§ **WHAT TO DO**
Search the entries for the word "Collapse" and report each line that has it.

§ **SOURCE DATA**
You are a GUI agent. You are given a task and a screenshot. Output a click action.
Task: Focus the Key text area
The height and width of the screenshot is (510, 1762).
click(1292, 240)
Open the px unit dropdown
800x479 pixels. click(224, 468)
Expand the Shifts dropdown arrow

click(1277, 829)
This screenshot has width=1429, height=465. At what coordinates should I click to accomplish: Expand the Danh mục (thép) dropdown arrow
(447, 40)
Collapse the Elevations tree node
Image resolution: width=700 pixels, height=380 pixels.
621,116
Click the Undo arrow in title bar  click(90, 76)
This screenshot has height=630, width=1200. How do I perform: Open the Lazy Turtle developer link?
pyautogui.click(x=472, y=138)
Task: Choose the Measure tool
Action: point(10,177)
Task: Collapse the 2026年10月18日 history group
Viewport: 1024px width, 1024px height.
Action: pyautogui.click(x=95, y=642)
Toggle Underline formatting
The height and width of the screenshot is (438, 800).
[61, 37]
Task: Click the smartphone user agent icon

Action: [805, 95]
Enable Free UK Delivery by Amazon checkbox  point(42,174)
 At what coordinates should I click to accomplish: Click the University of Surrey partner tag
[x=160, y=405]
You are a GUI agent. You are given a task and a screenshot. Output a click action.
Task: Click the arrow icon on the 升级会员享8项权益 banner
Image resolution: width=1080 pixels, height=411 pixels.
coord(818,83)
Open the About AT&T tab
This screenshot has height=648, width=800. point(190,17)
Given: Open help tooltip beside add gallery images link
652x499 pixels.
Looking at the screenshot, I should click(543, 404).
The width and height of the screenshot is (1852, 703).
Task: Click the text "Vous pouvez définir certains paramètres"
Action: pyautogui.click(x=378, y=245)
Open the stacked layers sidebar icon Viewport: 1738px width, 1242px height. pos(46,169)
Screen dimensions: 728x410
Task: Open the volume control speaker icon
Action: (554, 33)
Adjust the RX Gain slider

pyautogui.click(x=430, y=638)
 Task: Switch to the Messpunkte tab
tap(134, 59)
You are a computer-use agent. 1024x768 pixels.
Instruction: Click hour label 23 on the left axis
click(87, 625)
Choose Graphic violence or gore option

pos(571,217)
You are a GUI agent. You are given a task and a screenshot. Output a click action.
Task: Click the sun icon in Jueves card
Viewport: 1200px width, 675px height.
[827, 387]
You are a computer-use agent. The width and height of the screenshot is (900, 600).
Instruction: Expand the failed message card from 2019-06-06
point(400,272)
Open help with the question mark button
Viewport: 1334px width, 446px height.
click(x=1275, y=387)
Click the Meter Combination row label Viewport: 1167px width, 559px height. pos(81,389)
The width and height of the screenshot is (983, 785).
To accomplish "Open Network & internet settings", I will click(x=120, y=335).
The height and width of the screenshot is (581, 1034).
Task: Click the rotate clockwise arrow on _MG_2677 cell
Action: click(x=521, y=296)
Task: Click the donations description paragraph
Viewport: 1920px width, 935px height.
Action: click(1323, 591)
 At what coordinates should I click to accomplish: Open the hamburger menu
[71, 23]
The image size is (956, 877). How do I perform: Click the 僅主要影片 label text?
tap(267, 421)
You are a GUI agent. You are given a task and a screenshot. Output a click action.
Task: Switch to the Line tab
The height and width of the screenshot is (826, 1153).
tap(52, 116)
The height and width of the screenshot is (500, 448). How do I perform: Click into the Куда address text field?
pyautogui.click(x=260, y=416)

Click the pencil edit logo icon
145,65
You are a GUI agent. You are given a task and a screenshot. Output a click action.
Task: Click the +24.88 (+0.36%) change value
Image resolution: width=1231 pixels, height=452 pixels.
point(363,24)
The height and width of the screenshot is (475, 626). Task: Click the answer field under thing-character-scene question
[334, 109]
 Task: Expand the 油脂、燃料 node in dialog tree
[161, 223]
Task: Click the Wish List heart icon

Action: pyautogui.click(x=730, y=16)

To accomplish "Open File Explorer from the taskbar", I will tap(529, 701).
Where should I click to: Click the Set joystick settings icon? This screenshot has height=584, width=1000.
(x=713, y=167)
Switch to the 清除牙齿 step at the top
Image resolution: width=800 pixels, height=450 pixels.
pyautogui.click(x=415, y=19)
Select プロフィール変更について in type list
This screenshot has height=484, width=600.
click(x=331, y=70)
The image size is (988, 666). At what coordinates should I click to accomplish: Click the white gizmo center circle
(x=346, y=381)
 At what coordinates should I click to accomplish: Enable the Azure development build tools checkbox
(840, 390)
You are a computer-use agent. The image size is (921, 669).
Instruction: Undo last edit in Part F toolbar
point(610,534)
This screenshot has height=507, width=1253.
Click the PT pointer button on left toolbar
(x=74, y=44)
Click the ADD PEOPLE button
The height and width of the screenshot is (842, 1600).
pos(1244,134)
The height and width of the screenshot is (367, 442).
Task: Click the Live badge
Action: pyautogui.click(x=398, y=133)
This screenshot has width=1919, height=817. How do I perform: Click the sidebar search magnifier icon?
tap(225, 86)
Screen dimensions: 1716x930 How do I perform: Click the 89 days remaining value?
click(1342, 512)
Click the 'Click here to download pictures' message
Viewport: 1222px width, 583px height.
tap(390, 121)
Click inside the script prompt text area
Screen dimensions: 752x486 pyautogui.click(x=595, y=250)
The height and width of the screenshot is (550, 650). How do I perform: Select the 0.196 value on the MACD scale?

§ **YOUR RESPONSE**
Collapse the Elevations tree node
Task: Collapse the 2026年10月18日 history group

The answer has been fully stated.